BEGIN Data
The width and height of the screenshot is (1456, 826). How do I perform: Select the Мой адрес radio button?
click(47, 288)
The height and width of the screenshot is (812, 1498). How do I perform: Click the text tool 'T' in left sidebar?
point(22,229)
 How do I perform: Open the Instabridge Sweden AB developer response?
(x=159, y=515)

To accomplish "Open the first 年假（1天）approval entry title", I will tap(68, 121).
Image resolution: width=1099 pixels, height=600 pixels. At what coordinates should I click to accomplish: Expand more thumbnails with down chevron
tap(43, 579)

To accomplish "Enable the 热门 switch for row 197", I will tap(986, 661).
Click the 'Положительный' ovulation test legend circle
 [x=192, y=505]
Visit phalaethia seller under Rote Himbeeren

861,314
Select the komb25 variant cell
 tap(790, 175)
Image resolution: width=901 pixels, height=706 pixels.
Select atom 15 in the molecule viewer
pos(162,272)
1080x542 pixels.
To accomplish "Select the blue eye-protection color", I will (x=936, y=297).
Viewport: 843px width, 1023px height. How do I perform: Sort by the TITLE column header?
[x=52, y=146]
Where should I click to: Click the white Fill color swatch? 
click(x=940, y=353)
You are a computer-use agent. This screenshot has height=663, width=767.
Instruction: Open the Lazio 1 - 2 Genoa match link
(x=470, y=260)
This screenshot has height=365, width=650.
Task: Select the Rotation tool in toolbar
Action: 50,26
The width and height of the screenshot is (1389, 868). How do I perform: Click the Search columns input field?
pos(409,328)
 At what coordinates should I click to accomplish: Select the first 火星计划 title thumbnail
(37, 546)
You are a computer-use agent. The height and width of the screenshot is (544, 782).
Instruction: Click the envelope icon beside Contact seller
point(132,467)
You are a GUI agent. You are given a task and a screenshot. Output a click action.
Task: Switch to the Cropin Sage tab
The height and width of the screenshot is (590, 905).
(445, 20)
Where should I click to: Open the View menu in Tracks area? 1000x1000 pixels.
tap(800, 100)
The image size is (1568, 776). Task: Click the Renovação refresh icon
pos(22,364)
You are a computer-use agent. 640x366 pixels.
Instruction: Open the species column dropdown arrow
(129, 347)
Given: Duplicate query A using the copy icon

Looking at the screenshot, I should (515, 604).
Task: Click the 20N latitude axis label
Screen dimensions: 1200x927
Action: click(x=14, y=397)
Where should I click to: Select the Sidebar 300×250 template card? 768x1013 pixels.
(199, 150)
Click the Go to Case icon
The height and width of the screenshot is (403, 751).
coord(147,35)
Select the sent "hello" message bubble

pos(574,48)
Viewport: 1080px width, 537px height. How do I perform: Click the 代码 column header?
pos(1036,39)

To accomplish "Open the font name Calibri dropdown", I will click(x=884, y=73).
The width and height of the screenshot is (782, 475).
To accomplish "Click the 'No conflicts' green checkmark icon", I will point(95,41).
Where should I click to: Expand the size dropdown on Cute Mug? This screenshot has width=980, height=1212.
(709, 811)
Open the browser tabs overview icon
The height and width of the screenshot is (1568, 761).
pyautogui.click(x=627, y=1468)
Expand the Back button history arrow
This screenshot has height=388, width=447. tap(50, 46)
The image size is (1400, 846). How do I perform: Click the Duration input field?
END Data
* Activity
Retype every entry exactly.

* Result
The width and height of the screenshot is (1456, 826). How do I perform: Select the Мой адрес radio button?
click(47, 288)
The height and width of the screenshot is (812, 1498). How do I perform: Click the text tool 'T' in left sidebar?
point(22,229)
 How do I perform: Open the Instabridge Sweden AB developer response?
(x=159, y=515)

To accomplish "Open the first 年假（1天）approval entry title", I will tap(68, 121).
Image resolution: width=1099 pixels, height=600 pixels. At what coordinates should I click to accomplish: Expand more thumbnails with down chevron
tap(43, 579)

To accomplish "Enable the 热门 switch for row 197", I will tap(986, 661).
Click the 'Положительный' ovulation test legend circle
 [x=192, y=505]
Visit phalaethia seller under Rote Himbeeren

861,314
Select the komb25 variant cell
 tap(790, 175)
Image resolution: width=901 pixels, height=706 pixels.
Select atom 15 in the molecule viewer
pos(162,272)
1080x542 pixels.
To accomplish "Select the blue eye-protection color", I will (x=936, y=297).
Viewport: 843px width, 1023px height. How do I perform: Sort by the TITLE column header?
[x=52, y=146]
Where should I click to: Click the white Fill color swatch? 
click(x=940, y=353)
You are a computer-use agent. This screenshot has height=663, width=767.
Instruction: Open the Lazio 1 - 2 Genoa match link
(x=470, y=260)
This screenshot has height=365, width=650.
Task: Select the Rotation tool in toolbar
Action: 50,26
The width and height of the screenshot is (1389, 868). How do I perform: Click the Search columns input field?
pos(409,328)
 At what coordinates should I click to accomplish: Select the first 火星计划 title thumbnail
(37, 546)
You are a computer-use agent. The height and width of the screenshot is (544, 782).
Instruction: Click the envelope icon beside Contact seller
point(132,467)
You are a GUI agent. You are given a task and a screenshot. Output a click action.
Task: Switch to the Cropin Sage tab
The height and width of the screenshot is (590, 905).
(445, 20)
Where should I click to: Open the View menu in Tracks area? 1000x1000 pixels.
tap(800, 100)
The image size is (1568, 776). Task: Click the Renovação refresh icon
pos(22,364)
You are a computer-use agent. 640x366 pixels.
Instruction: Open the species column dropdown arrow
(129, 347)
Given: Duplicate query A using the copy icon

Looking at the screenshot, I should (515, 604).
Task: Click the 20N latitude axis label
Screen dimensions: 1200x927
Action: click(x=14, y=397)
Where should I click to: Select the Sidebar 300×250 template card? 768x1013 pixels.
(199, 150)
Click the Go to Case icon
The height and width of the screenshot is (403, 751).
coord(147,35)
Select the sent "hello" message bubble

pos(574,48)
Viewport: 1080px width, 537px height. How do I perform: Click the 代码 column header?
pos(1036,39)

To accomplish "Open the font name Calibri dropdown", I will click(x=884, y=73).
The width and height of the screenshot is (782, 475).
To accomplish "Click the 'No conflicts' green checkmark icon", I will point(95,41).
Where should I click to: Expand the size dropdown on Cute Mug? This screenshot has width=980, height=1212.
(709, 811)
Open the browser tabs overview icon
The height and width of the screenshot is (1568, 761).
pyautogui.click(x=627, y=1468)
Expand the Back button history arrow
This screenshot has height=388, width=447. tap(50, 46)
The image size is (1400, 846). How do I perform: Click the Duration input field?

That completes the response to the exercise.